- [YOUR TASK]:
Keep the images out while you retype all of the data exactly.

- [SOURCE INFORMATION]:
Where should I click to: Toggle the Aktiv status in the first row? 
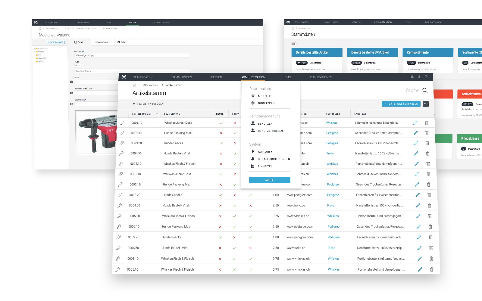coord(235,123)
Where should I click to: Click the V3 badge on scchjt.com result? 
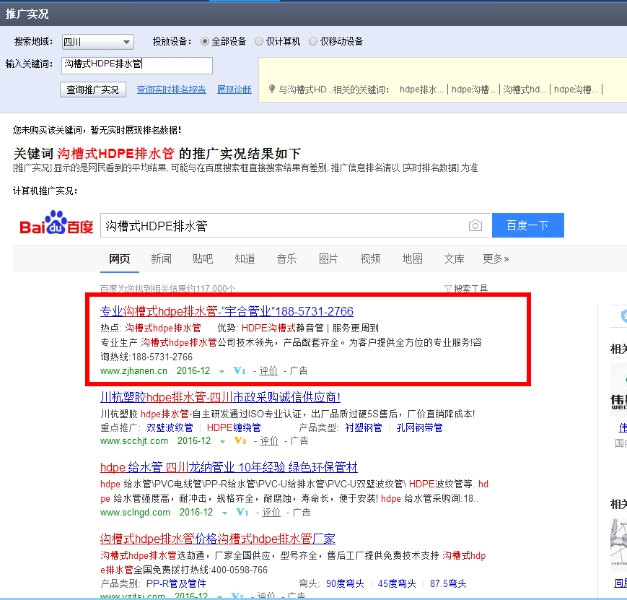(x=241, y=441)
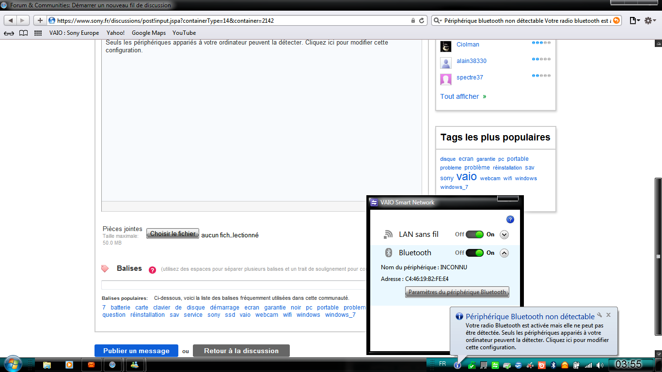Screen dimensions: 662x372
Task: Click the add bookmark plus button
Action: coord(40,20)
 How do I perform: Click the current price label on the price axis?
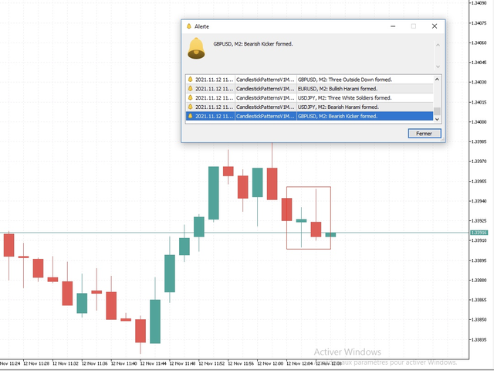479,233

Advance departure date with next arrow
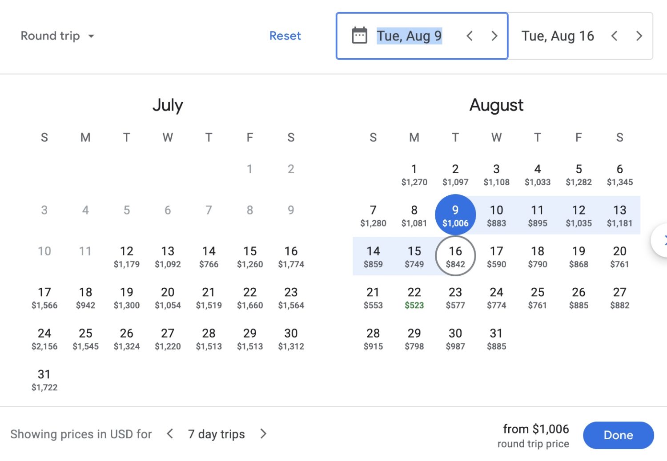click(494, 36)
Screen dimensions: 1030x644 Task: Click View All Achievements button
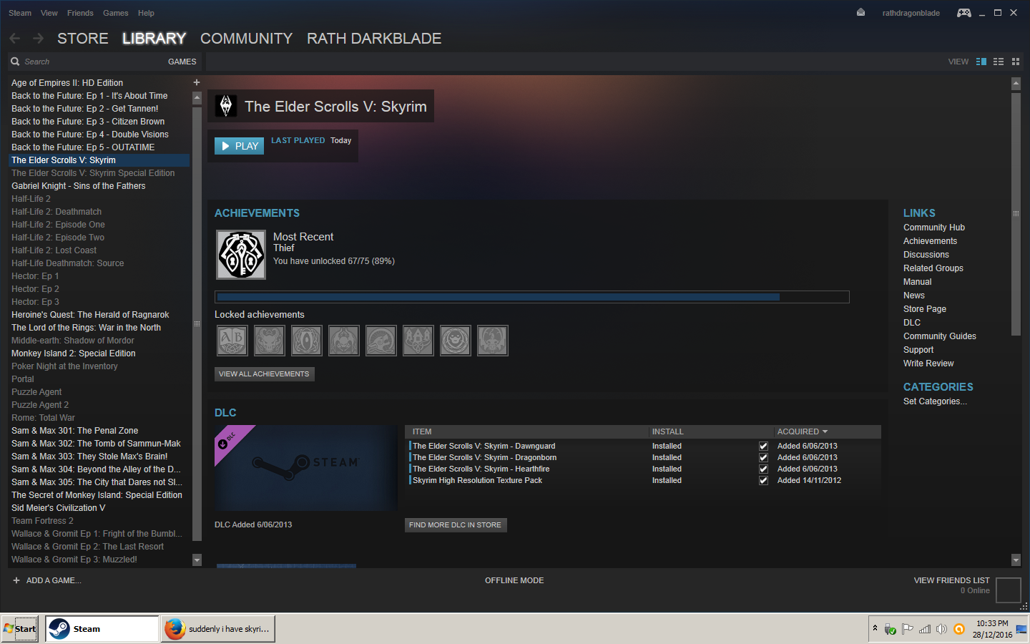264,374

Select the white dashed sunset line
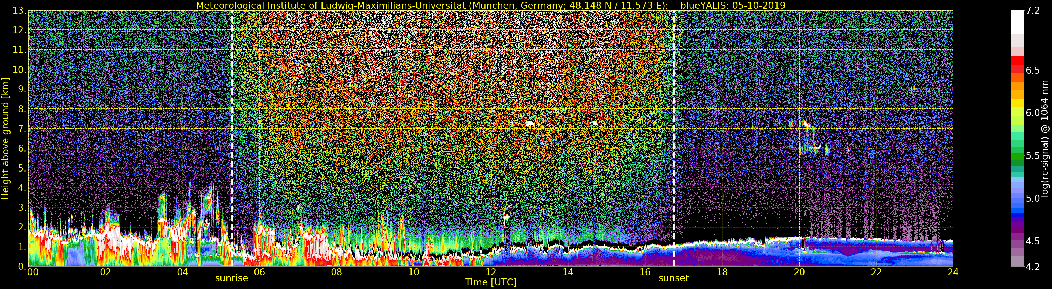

- [RESULT OF THIS EXERCISE]:
Where should I click to: Toggle the Aktiv status in the first row? 
coord(235,123)
Where should I click to: Click the V3 badge on scchjt.com result? 
(x=241, y=441)
Screen dimensions: 662x372
Task: Click the add bookmark plus button
Action: coord(40,20)
 How do I perform: Click the current price label on the price axis?
479,233

Advance departure date with next arrow
click(494, 36)
Screen dimensions: 1030x644 Task: Click View All Achievements button
264,374

Select the white dashed sunset line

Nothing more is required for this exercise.